EXERCISE GOAL:
Render the stretch of lines from the one containing "Task: Click the caption" through the one containing "Action: pos(237,341)" as a numbered list, omitting any blank lines.

— begin RECORDS TO PROCESS —

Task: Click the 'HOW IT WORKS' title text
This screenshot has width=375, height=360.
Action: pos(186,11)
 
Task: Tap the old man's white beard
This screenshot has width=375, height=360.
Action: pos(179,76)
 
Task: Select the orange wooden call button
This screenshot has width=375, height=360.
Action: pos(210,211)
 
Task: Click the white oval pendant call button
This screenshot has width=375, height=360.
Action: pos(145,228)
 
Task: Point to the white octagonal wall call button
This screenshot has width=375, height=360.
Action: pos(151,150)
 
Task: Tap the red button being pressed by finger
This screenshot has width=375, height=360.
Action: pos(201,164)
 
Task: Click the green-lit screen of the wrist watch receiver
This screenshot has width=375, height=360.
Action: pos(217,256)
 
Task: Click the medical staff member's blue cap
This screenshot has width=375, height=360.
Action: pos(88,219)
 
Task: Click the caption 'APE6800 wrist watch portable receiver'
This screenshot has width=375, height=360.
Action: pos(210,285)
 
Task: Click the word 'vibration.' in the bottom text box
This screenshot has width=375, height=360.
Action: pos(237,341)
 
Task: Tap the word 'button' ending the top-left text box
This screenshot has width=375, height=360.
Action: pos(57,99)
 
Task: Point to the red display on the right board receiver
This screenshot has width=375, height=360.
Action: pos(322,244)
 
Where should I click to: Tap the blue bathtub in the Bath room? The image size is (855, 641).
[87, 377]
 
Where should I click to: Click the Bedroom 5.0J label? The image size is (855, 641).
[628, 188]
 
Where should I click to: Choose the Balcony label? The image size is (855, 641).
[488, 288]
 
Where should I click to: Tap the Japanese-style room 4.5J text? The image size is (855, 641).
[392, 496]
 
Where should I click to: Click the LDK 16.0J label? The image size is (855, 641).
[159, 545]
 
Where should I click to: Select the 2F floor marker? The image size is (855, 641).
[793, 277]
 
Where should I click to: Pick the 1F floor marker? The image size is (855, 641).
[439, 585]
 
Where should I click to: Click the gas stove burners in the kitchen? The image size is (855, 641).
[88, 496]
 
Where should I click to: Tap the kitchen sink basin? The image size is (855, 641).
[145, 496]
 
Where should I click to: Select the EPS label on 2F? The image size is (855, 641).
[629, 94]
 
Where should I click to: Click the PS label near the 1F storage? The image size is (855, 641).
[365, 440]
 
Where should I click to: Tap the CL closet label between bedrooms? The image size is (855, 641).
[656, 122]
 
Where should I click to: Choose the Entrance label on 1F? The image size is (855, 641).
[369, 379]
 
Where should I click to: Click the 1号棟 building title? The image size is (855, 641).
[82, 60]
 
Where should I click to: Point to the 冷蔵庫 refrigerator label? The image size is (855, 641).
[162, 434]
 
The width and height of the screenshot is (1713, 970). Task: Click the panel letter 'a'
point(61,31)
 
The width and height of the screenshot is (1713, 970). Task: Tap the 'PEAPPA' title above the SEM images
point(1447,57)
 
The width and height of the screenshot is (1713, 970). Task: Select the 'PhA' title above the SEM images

— end RECORDS TO PROCESS —

RESPONSE BELOW:
1. Task: Click the caption 'APE6800 wrist watch portable receiver'
2. This screenshot has width=375, height=360.
3. Action: pos(210,285)
4. Task: Click the word 'vibration.' in the bottom text box
5. This screenshot has width=375, height=360.
6. Action: pos(237,341)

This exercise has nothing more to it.